_Задания к работе:_
• 1. Пожалуйста, переведите на английский язык предложение из отрывка о поисках тюрьмы в Астрахани: «Я тотчас пошла разыскивать тюрьму».
• 2. Определите, согласуются ли с отрывком утверждения (a), (b) и (c). На каждое ответьте «да» или «нет» и приведите решающие слова отрывка дословно.
(a) Разрешалось передать деньги в сумме 50 рублей.
(b) В Астрахани три тюрьмы.
(c) Самая большая комната была самой темной.

Он опять стал смотреть в книгу, но, по-моему, он ее не читал, за все время он не перевернул ни одной страницы.
В комнатах царил полный разгром. На полу валялись разные вещи — чулки, платья, газеты, а в самой большой, в которой, по моим предположениям, жили старики, пол был покрыт слоем писем и фотографий. Эта комната была самой светлой, и при ярком солнечном свете разгром казался особенно ужасным. Я представила, как сапоги ходили по этим белым листочкам и пожелтевшим фотографиям, хранившимся много лет как самое дорогое, трепетно старческими руками уложенным в шкатулочку, и привезенным сюда, и теперь, кем-то выброшенным, как ненужный хлам, и растоптанным… Я подняла одну из фотографий. Это были сестры бабушки. «Нашей дорогой Марии на долгую память, — прочла я на обороте надпись, выведенную старинным тонким, витиеватым почерком, — от любящих сестер». Какое-то число… какой-то год… Девятый? Двенадцатый? А сейчас «дорогой Марии» шестьдесят пять лет и она в тюрьме…
Владимир Юрьевич сказал, где находится тюрьма. Сказал он также и о том, что разрешена передача денег в сумме 50 рублей.
Я тотчас пошла разыскивать тюрьму. Но мамы в ней не оказалось. Там были они все, кроме нее! Эта тюрьма называлась Внутренней, и была еще другая, и мне объяснили, как туда проехать. Мама, наверное, там. Где же еще? Ведь третьей тюрьмы в Астрахани нет.
На другой день чуть свет я подходила к огромному полю. Оно было полно народу. Кто сидел прямо на земле, вытоптанной до пыли, кто в одиночку, кто группами. Очень немногие стояли, наверное, не решаясь сесть в пыль и надеясь, что так они смогут простоять несколько часов. Где-то далеко, на том краю поля, виднелось какое-то здание. Мне сказали, что это и есть тюрьма, что весь этот народ — это очередь к ней и что я должна найти последнего.

_Фрагмент набора данных:_
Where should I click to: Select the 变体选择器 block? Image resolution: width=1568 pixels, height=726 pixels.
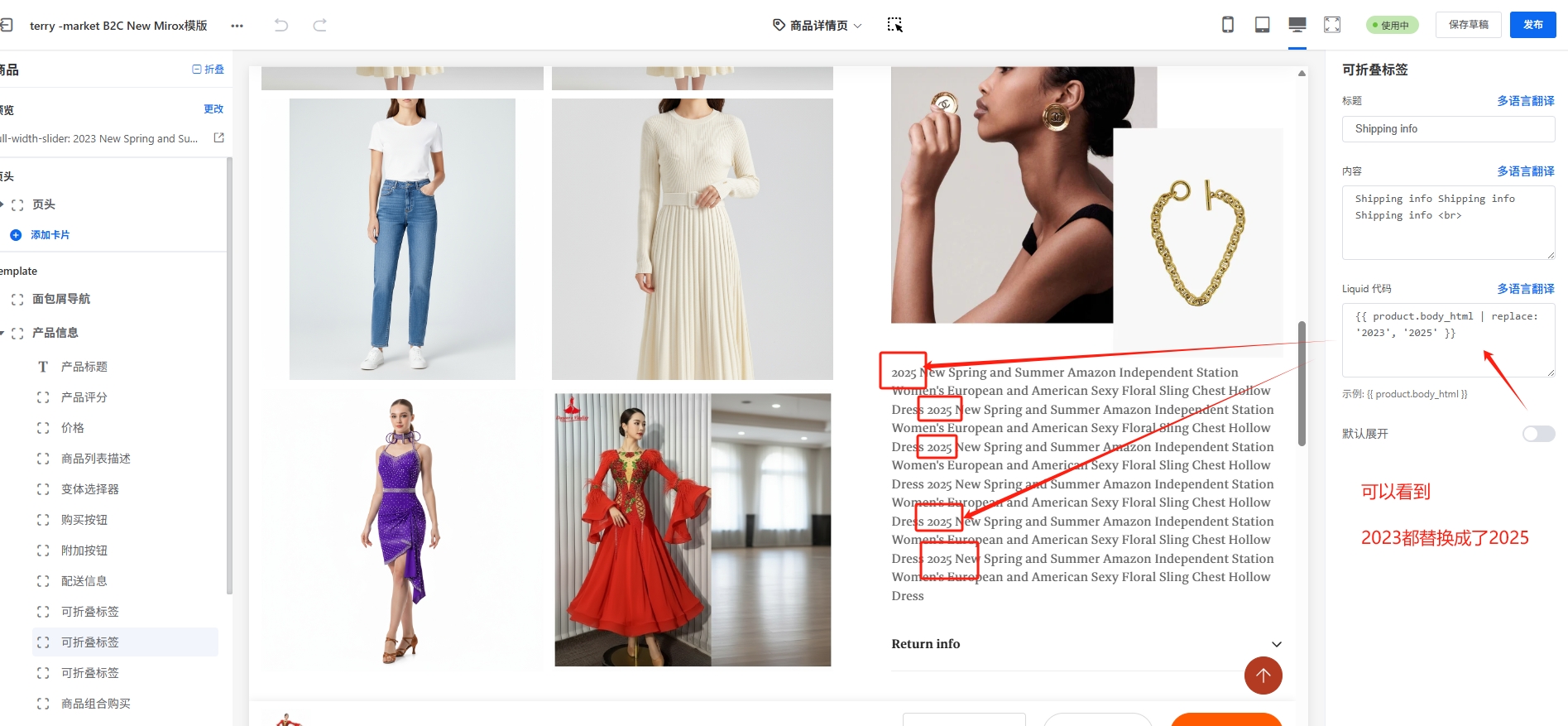(x=90, y=489)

_Ответы к заданиям:_
• 1. I immediately went to look for the prison.

• 2.
(a) Да: «разрешена передача денег в сумме 50 рублей».
(b) Нет: «Ведь третьей тюрьмы в Астрахани нет».
(c) Нет: «Эта комната была самой светлой».